**Try it:** Send back the listing, word for word.

**Data section:**
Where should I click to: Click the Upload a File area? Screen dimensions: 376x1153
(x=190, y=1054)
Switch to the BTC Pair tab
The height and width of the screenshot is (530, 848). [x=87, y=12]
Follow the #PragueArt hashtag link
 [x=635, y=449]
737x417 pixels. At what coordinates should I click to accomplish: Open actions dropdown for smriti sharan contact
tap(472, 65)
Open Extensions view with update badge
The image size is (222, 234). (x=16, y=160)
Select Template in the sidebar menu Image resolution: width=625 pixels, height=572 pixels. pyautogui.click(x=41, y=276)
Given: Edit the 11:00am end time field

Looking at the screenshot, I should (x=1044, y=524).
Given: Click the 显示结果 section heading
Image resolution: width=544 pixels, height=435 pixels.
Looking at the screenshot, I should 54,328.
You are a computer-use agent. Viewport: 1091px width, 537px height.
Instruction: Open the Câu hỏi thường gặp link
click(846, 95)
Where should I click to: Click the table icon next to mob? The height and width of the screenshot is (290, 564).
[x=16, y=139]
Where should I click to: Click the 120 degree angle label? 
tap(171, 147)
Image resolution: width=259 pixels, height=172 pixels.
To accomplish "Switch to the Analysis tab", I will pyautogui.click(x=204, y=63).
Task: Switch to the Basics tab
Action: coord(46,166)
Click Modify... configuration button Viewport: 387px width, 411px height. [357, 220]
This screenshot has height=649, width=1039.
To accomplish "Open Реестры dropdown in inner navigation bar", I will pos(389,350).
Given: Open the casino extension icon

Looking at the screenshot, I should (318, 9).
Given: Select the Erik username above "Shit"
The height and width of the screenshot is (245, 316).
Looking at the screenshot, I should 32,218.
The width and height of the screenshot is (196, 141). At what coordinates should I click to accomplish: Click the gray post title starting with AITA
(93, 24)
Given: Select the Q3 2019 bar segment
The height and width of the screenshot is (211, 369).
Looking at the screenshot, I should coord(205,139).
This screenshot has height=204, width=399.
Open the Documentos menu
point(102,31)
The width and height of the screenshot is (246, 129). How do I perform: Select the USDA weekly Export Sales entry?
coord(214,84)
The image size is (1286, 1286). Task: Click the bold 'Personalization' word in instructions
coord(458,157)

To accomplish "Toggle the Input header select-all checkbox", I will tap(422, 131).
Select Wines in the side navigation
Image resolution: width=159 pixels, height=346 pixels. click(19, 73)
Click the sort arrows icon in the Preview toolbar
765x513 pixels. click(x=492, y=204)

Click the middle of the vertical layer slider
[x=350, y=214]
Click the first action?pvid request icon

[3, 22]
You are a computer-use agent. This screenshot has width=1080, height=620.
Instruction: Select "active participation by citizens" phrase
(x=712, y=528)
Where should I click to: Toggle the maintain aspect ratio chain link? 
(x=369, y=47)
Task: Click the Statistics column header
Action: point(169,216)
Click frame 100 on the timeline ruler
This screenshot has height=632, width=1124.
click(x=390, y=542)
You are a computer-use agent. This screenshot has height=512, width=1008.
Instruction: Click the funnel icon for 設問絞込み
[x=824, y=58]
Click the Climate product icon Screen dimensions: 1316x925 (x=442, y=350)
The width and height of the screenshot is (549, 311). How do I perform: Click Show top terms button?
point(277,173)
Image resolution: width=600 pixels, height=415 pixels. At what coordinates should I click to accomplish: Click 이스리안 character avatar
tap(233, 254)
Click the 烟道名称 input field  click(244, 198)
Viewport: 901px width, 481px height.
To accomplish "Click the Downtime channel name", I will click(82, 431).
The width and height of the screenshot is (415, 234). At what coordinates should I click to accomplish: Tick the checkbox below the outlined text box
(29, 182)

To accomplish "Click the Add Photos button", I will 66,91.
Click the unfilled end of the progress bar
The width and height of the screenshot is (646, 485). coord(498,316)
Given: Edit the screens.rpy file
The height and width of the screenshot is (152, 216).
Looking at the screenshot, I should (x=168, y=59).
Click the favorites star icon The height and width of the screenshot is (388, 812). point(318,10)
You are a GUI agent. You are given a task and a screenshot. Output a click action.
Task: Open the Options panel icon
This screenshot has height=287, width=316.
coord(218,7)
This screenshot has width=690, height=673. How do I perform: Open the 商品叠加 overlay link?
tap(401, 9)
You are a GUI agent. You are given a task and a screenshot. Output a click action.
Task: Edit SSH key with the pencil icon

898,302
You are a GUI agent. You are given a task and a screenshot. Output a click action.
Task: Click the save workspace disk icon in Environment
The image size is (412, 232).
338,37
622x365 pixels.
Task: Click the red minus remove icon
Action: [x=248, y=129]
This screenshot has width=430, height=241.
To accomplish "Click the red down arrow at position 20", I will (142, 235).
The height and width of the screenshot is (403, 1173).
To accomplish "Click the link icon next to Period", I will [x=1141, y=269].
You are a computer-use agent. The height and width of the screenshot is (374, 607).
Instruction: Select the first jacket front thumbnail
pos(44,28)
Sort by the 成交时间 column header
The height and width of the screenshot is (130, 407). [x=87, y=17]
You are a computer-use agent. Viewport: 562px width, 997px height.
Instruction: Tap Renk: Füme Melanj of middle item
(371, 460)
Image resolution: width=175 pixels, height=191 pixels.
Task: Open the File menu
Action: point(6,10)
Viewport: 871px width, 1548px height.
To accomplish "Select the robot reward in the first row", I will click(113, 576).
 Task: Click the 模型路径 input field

**Solution for this exercise:**
Where should I click to: Click the Upload a File area? Screen dimensions: 376x1153
(x=190, y=1054)
Switch to the BTC Pair tab
The height and width of the screenshot is (530, 848). [x=87, y=12]
Follow the #PragueArt hashtag link
 [x=635, y=449]
737x417 pixels. At what coordinates should I click to accomplish: Open actions dropdown for smriti sharan contact
tap(472, 65)
Open Extensions view with update badge
The image size is (222, 234). (x=16, y=160)
Select Template in the sidebar menu Image resolution: width=625 pixels, height=572 pixels. pyautogui.click(x=41, y=276)
Given: Edit the 11:00am end time field

Looking at the screenshot, I should (x=1044, y=524).
Given: Click the 显示结果 section heading
Image resolution: width=544 pixels, height=435 pixels.
Looking at the screenshot, I should 54,328.
You are a computer-use agent. Viewport: 1091px width, 537px height.
Instruction: Open the Câu hỏi thường gặp link
click(846, 95)
Where should I click to: Click the table icon next to mob? The height and width of the screenshot is (290, 564).
[x=16, y=139]
Where should I click to: Click the 120 degree angle label? 
tap(171, 147)
Image resolution: width=259 pixels, height=172 pixels.
To accomplish "Switch to the Analysis tab", I will pyautogui.click(x=204, y=63).
Task: Switch to the Basics tab
Action: coord(46,166)
Click Modify... configuration button Viewport: 387px width, 411px height. [357, 220]
This screenshot has height=649, width=1039.
To accomplish "Open Реестры dropdown in inner navigation bar", I will pos(389,350).
Given: Open the casino extension icon

Looking at the screenshot, I should (318, 9).
Given: Select the Erik username above "Shit"
The height and width of the screenshot is (245, 316).
Looking at the screenshot, I should 32,218.
The width and height of the screenshot is (196, 141). At what coordinates should I click to accomplish: Click the gray post title starting with AITA
(93, 24)
Given: Select the Q3 2019 bar segment
The height and width of the screenshot is (211, 369).
Looking at the screenshot, I should coord(205,139).
This screenshot has height=204, width=399.
Open the Documentos menu
point(102,31)
The width and height of the screenshot is (246, 129). How do I perform: Select the USDA weekly Export Sales entry?
coord(214,84)
The image size is (1286, 1286). Task: Click the bold 'Personalization' word in instructions
coord(458,157)

To accomplish "Toggle the Input header select-all checkbox", I will tap(422, 131).
Select Wines in the side navigation
Image resolution: width=159 pixels, height=346 pixels. click(19, 73)
Click the sort arrows icon in the Preview toolbar
765x513 pixels. click(x=492, y=204)

Click the middle of the vertical layer slider
[x=350, y=214]
Click the first action?pvid request icon

[3, 22]
You are a computer-use agent. This screenshot has width=1080, height=620.
Instruction: Select "active participation by citizens" phrase
(x=712, y=528)
Where should I click to: Toggle the maintain aspect ratio chain link? 
(x=369, y=47)
Task: Click the Statistics column header
Action: point(169,216)
Click frame 100 on the timeline ruler
This screenshot has height=632, width=1124.
click(x=390, y=542)
You are a computer-use agent. This screenshot has height=512, width=1008.
Instruction: Click the funnel icon for 設問絞込み
[x=824, y=58]
Click the Climate product icon Screen dimensions: 1316x925 (x=442, y=350)
The width and height of the screenshot is (549, 311). How do I perform: Click Show top terms button?
point(277,173)
Image resolution: width=600 pixels, height=415 pixels. At what coordinates should I click to accomplish: Click 이스리안 character avatar
tap(233, 254)
Click the 烟道名称 input field  click(244, 198)
Viewport: 901px width, 481px height.
To accomplish "Click the Downtime channel name", I will click(82, 431).
The width and height of the screenshot is (415, 234). At what coordinates should I click to accomplish: Tick the checkbox below the outlined text box
(29, 182)

To accomplish "Click the Add Photos button", I will 66,91.
Click the unfilled end of the progress bar
The width and height of the screenshot is (646, 485). coord(498,316)
Given: Edit the screens.rpy file
The height and width of the screenshot is (152, 216).
Looking at the screenshot, I should (x=168, y=59).
Click the favorites star icon The height and width of the screenshot is (388, 812). point(318,10)
You are a GUI agent. You are given a task and a screenshot. Output a click action.
Task: Open the Options panel icon
This screenshot has height=287, width=316.
coord(218,7)
This screenshot has width=690, height=673. How do I perform: Open the 商品叠加 overlay link?
tap(401, 9)
You are a GUI agent. You are given a task and a screenshot. Output a click action.
Task: Edit SSH key with the pencil icon

898,302
You are a GUI agent. You are given a task and a screenshot. Output a click action.
Task: Click the save workspace disk icon in Environment
The image size is (412, 232).
338,37
622x365 pixels.
Task: Click the red minus remove icon
Action: [x=248, y=129]
This screenshot has width=430, height=241.
To accomplish "Click the red down arrow at position 20", I will (142, 235).
The height and width of the screenshot is (403, 1173).
To accomplish "Click the link icon next to Period", I will [x=1141, y=269].
You are a computer-use agent. The height and width of the screenshot is (374, 607).
Instruction: Select the first jacket front thumbnail
pos(44,28)
Sort by the 成交时间 column header
The height and width of the screenshot is (130, 407). [x=87, y=17]
You are a computer-use agent. Viewport: 562px width, 997px height.
Instruction: Tap Renk: Füme Melanj of middle item
(371, 460)
Image resolution: width=175 pixels, height=191 pixels.
Task: Open the File menu
Action: point(6,10)
Viewport: 871px width, 1548px height.
To accomplish "Select the robot reward in the first row", I will click(113, 576).
 Task: Click the 模型路径 input field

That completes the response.